I’ve aligned my bedside window to a parking-lot light to illuminate the pages of my book.  Outside, some kids are skateboarding.  A couple walks by pushing carts full of groceries.    I hear them talking two feet away, on the other side of my tinted window, as if they were alone: about how long the day has been; about how tired they’ve been feeling lately.  The window at the foot of my bed perfectly frames the big red letters of the Wal-Mart sign: AL-MART.  The W has burned out.  I notice the R and T are starting to flicker.

After half a page, I’m falling asleep.  Wisdom doesn’t come easily, Krishna teaches Arjuna.  It takes practice to develop a mind quiet enough to hear life’s deeper truths.  It takes discipline.  It takes lifetimes.

So…I’m practicing.  I can’t control what thoughts pop into my head.  I can think and organize beliefs.  I can choose to act based on fear, or faith, or greed, or kindness or hundreds of other motivations.  I can do my best and hope I leave the world a bit richer than when I found it.  Let us proclaim the mystery of our faith.  Cue the music!  Pack a bag!  We’re not small; it’s just a big world out there…and in here.

2 thoughts on “Big Plan, Small Man

  1. The 206 story is how I feel many times.
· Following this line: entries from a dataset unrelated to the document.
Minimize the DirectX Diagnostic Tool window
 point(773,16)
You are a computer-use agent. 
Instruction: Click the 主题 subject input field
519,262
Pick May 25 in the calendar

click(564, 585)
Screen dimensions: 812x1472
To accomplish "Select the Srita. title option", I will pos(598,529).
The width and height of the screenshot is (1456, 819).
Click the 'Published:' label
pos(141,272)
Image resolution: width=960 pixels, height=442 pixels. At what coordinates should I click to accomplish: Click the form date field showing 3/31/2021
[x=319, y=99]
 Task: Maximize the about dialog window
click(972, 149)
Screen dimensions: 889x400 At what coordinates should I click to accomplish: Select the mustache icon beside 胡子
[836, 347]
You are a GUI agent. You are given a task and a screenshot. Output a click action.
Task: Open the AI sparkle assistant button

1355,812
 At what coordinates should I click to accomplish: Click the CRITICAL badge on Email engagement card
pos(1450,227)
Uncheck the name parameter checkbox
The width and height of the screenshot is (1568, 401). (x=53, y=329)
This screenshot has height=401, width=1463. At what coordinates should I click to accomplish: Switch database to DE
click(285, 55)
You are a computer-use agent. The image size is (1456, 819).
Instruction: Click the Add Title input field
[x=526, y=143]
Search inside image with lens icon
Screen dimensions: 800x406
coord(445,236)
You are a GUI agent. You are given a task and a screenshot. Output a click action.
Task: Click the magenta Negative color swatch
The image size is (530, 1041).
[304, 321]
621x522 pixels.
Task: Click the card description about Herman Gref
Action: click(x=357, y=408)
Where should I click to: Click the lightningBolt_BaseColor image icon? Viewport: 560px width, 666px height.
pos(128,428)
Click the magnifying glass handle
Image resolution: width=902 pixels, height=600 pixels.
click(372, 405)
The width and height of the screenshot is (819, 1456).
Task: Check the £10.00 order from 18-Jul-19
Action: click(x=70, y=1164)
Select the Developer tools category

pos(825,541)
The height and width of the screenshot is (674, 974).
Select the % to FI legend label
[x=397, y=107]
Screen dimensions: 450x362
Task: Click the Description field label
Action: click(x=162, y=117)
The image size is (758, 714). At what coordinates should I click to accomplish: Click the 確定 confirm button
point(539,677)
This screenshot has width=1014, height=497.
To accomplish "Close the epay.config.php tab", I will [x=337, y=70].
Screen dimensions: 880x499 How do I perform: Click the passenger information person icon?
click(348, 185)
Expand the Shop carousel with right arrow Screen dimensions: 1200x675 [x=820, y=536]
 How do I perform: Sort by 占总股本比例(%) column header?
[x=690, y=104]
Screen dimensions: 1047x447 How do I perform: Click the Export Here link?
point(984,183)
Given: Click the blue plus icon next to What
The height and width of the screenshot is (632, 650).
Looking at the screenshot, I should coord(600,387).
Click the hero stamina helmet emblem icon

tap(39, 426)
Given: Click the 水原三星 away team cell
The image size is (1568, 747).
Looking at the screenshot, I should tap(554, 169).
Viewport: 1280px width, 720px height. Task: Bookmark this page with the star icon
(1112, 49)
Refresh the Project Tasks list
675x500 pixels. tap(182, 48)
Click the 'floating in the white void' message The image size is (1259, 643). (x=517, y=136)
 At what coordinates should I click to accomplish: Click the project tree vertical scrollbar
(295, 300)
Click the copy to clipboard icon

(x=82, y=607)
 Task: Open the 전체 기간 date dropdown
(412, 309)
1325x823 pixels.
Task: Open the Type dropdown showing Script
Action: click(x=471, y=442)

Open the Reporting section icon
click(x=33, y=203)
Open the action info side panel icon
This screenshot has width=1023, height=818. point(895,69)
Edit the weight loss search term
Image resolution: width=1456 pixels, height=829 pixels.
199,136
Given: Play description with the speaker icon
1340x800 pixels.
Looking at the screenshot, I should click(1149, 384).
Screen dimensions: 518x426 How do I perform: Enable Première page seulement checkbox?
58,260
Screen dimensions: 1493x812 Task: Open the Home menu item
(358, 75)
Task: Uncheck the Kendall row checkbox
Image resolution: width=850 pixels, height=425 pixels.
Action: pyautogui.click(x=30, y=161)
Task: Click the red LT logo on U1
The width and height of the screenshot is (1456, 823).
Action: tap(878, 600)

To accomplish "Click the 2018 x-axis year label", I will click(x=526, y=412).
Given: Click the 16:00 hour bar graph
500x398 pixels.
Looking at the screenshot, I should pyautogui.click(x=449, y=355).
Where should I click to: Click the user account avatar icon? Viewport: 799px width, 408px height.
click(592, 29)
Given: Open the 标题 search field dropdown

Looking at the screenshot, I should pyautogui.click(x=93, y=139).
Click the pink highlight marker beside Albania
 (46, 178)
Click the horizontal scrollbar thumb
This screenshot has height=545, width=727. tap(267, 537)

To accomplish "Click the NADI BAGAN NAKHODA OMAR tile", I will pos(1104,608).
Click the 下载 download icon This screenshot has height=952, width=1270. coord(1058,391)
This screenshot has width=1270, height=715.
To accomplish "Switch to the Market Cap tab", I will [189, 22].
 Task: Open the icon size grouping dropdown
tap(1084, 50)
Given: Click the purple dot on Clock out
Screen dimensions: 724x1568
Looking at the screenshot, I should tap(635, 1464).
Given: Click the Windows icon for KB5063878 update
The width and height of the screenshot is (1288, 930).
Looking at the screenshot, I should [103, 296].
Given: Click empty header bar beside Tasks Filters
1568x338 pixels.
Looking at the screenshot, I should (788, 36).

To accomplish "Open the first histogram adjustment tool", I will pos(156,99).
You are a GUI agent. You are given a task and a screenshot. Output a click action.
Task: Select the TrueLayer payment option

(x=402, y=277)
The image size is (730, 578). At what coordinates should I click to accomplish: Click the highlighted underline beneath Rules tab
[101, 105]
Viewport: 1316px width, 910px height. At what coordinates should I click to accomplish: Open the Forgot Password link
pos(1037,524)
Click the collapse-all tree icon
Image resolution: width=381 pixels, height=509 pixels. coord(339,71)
Thank you for writing it. It is a path to try to look outside of life as it is happening. Every time I do I feel infinite melancholy at what I see unfolding.

    • Thank you for your comment James. I must give credit to the authors John Wimberley and Jim Ralston for the essays I reprinted. I have reread them many times when life gets challenging. I was glad to share them and found it cathartic. I hope you find the same comforts.